Providence Chapel is a former independent Calvinistic place of worship in the village of Hadlow Down in Wealden, one of six local government districts in the English county of East Sussex. Although built in 1849, the chapel can trace its origins to the founding in 1824 of an Independent place of worship in the village (pre-dating the local Anglican church by 12 years). The new building was in religious use for nearly 150 years, but storm damage led to its closure and conversion into a private dwelling in 1993—although its former graveyard survives. The chapel is a Grade II Listed building.

==History==
The village of Hadlow Down is situated on high ground in the Sussex Weald between Buxted (2.75 mi to the west) and Heathfield. Its first Anglican church, dedicated to St Mark, was built in 1836, and a parish was created from parts of Buxted and Mayfield parishes the following year. The first place of worship in the village was, however, founded 12 years earlier. In 1824, Henry Smith—a local builder and Wesleyan Methodist—built an independent nonconformist chapel for the use of local Dissenters, principally Baptists. In 1849, it was replaced by the present building. This was recorded in the religious census of Sussex in 1851, for which the return (compiled by the chapel's trustee Benjamin Austen) stated there was accommodation for 600 worshippers and that typical Sunday attendance was 300 adults and 350–450 Sunday school children. The chapel was registered for marriages on 26 January 1876, and its denomination was recorded as "Calvinistic Baptist" in 1882.
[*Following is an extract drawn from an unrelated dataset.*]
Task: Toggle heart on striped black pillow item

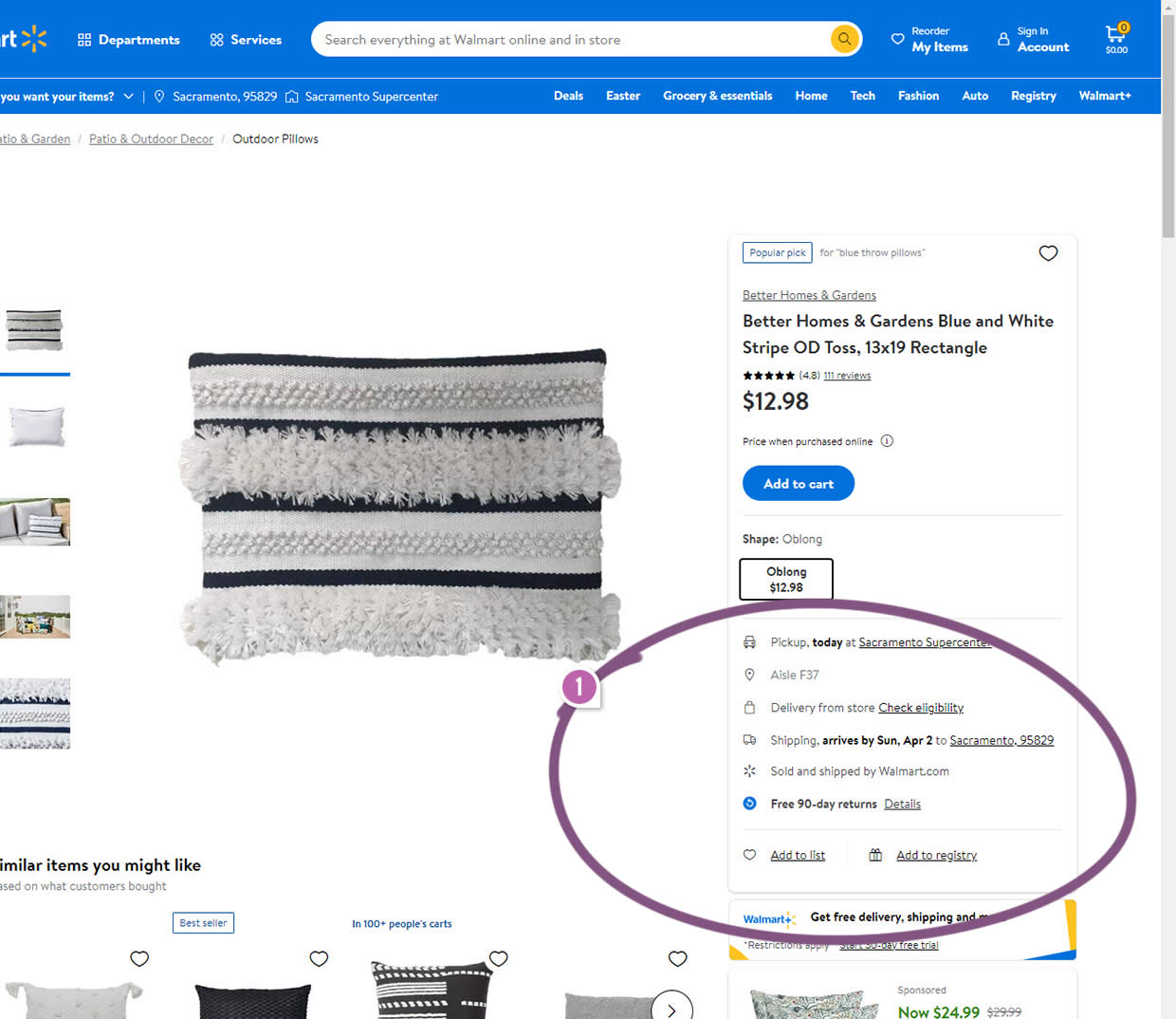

The chapel was still used for worship until the late 20th century, but it was severely damaged in the devastating Great Storm of 1987. It closed soon after this and was converted into a house in 1996.

Providence Chapel was designated a Grade II Listed building on 31 December 1982.

==Architecture==
Providence Chapel is a square two-storey building of red and grey/blue brick with some Classical features such as a pediment and pilasters. The three-bay façade has two sash windows (originally blank recesses) on the ground floor and three above. The ground-floor windows flank a double doorway topped with a rounded fanlight. Above the upper windows is an open-based pediment with pilasters at each side; these are of red brick with wide grey stone quoins. The front wall is of red brick; at the side, there are alternate layers of red and glazed grey/blue bricks. The pediment has a circular stone motif bearing the text providence chapel, 1849 and j.h.| m. (referring to "James Hallett, Minister", who led the congregation at the time the chapel opened).